_Given data_
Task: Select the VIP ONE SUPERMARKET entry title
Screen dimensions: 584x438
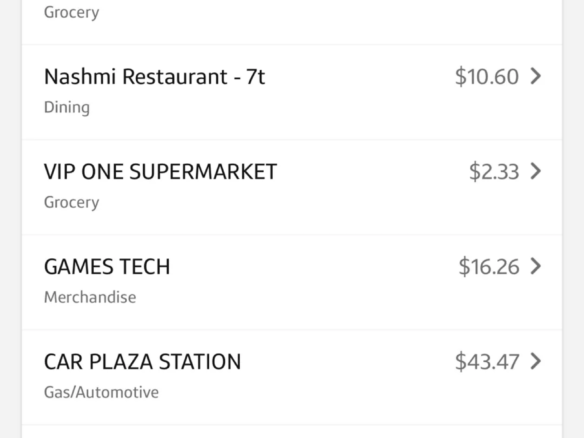Action: (x=161, y=172)
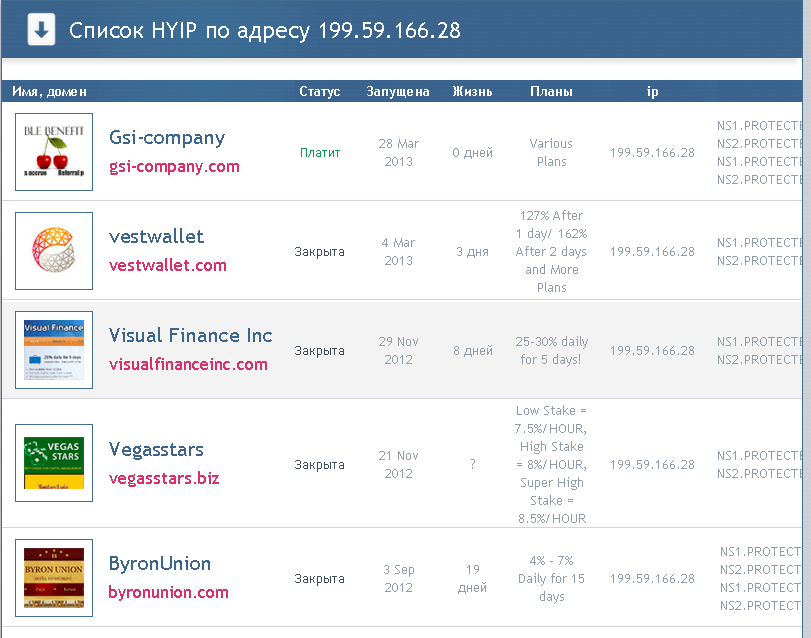Open the Vegasstars project title
The height and width of the screenshot is (638, 811).
156,450
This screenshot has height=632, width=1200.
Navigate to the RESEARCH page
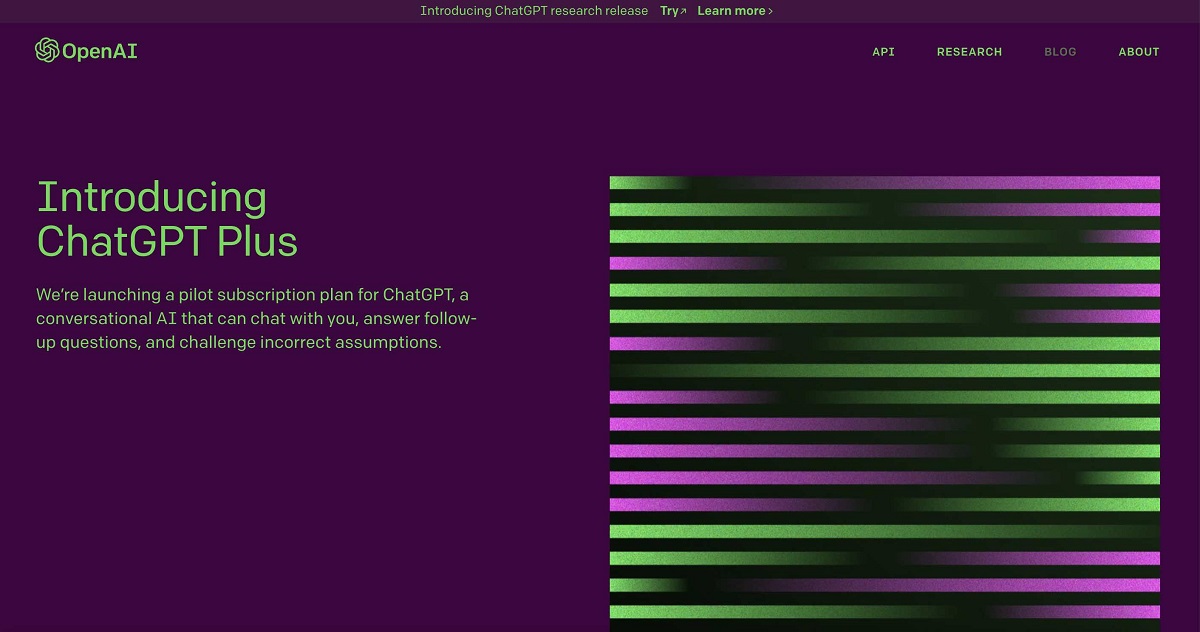coord(969,51)
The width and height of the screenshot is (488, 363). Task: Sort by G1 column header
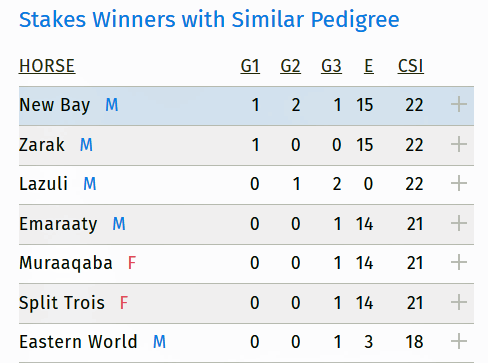[x=250, y=66]
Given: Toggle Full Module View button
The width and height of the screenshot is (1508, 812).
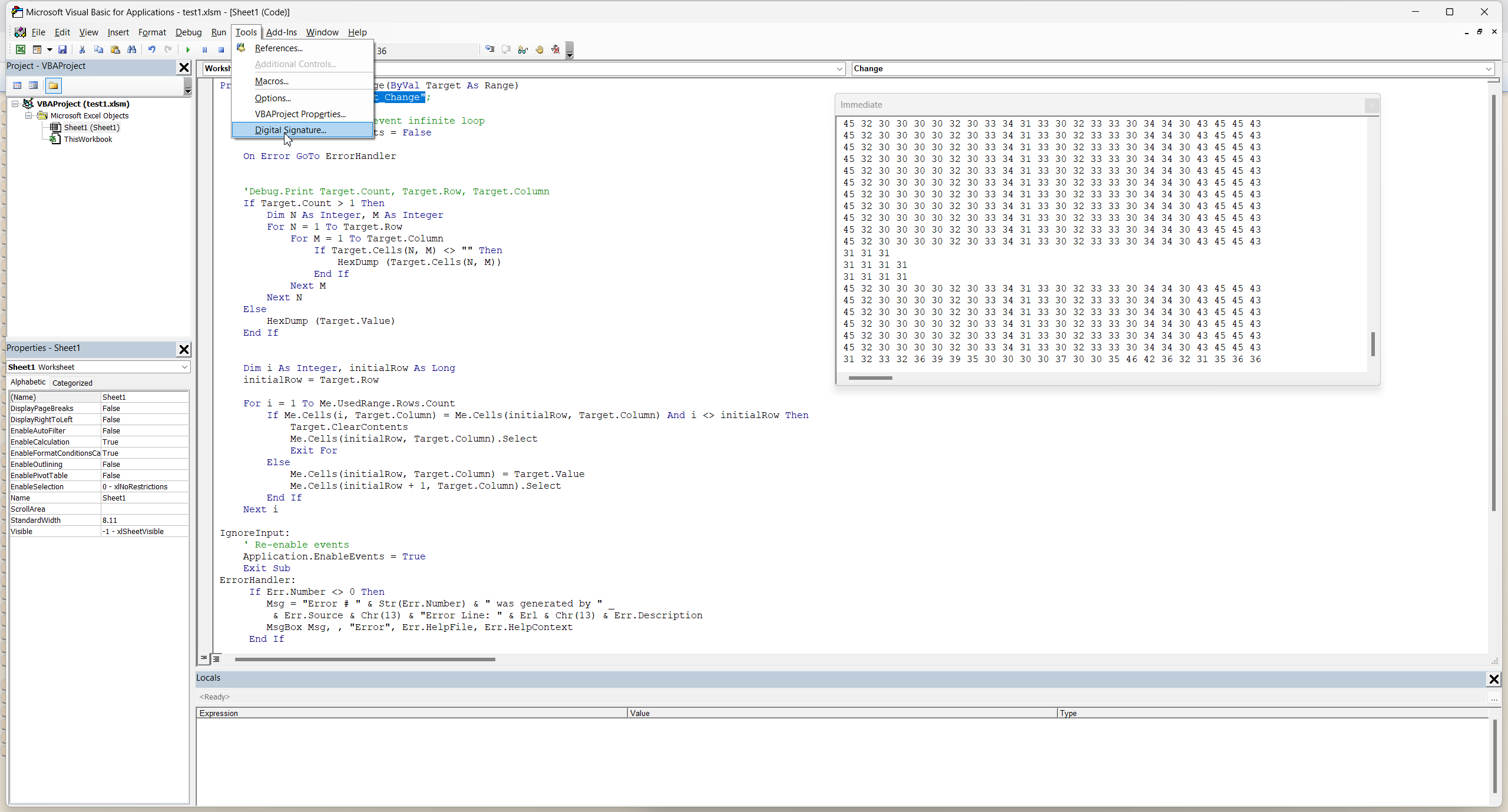Looking at the screenshot, I should pos(216,659).
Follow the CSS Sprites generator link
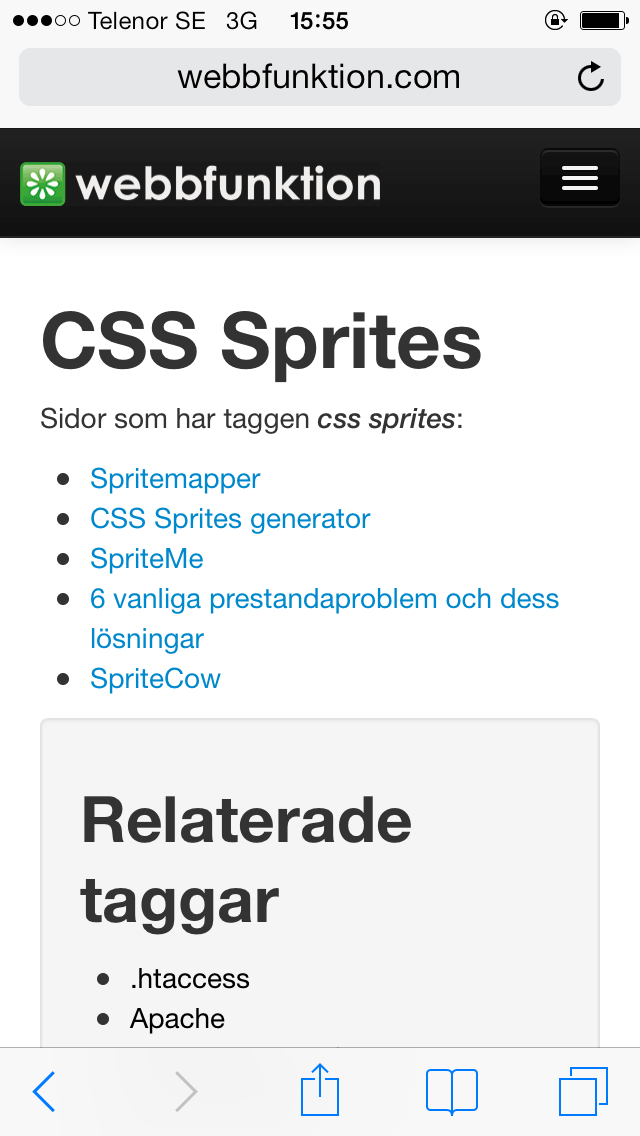640x1136 pixels. click(230, 519)
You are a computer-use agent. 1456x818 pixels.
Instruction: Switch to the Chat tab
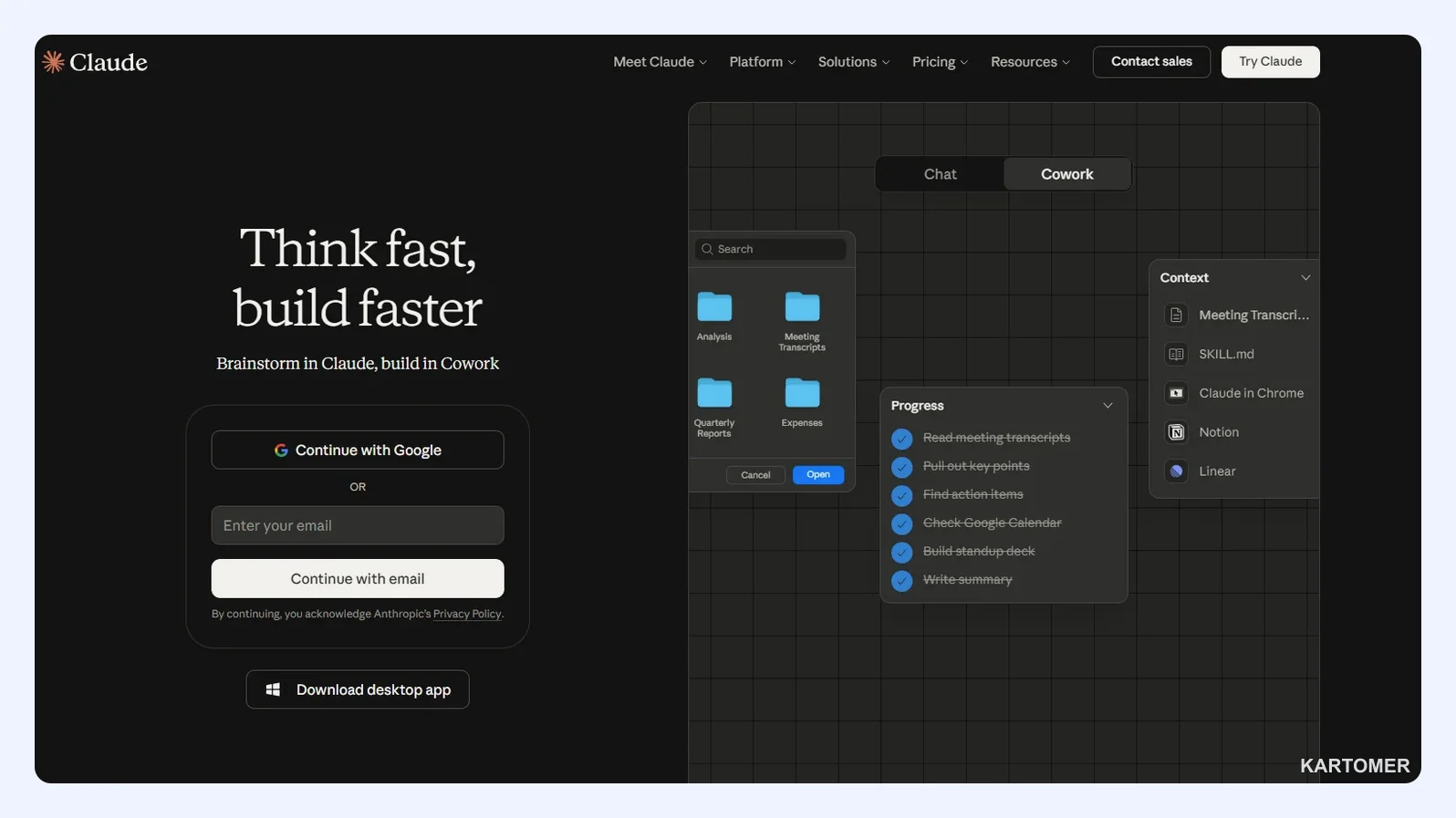tap(940, 174)
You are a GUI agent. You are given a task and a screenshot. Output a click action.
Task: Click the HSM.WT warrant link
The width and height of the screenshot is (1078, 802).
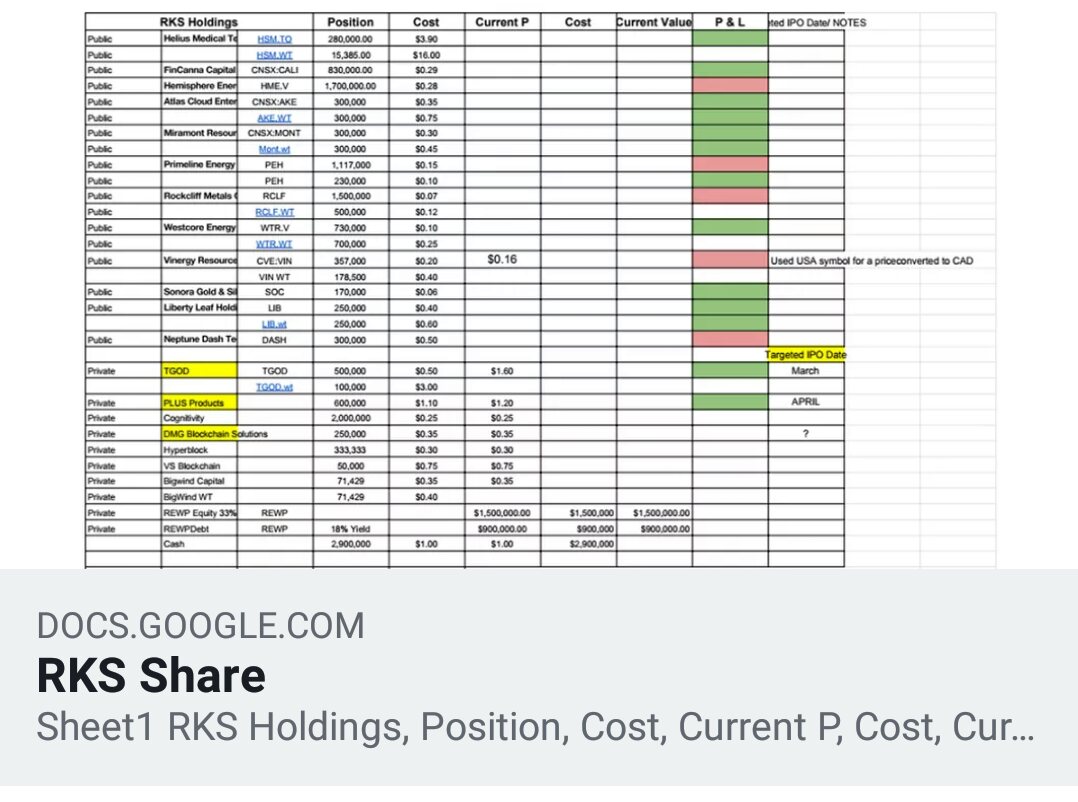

_Short task_
Reproduce every line of the items above word for word, leaving out the pictures.

_Response to this exercise_
Task: Select the VIP ONE SUPERMARKET entry title
Screen dimensions: 584x438
Action: (x=161, y=172)
Open the Vegasstars project title
The height and width of the screenshot is (638, 811).
156,450
This screenshot has height=632, width=1200.
Navigate to the RESEARCH page
coord(969,51)
The width and height of the screenshot is (488, 363). Task: Sort by G1 column header
[x=250, y=66]
Given: Toggle Full Module View button
The width and height of the screenshot is (1508, 812).
Looking at the screenshot, I should pos(216,659).
Follow the CSS Sprites generator link
640x1136 pixels. click(230, 519)
You are a computer-use agent. 1456x818 pixels.
Instruction: Switch to the Chat tab
tap(940, 174)
You are a GUI agent. You are given a task and a screenshot. Output a click action.
Task: Click the HSM.WT warrant link
The width and height of the screenshot is (1078, 802).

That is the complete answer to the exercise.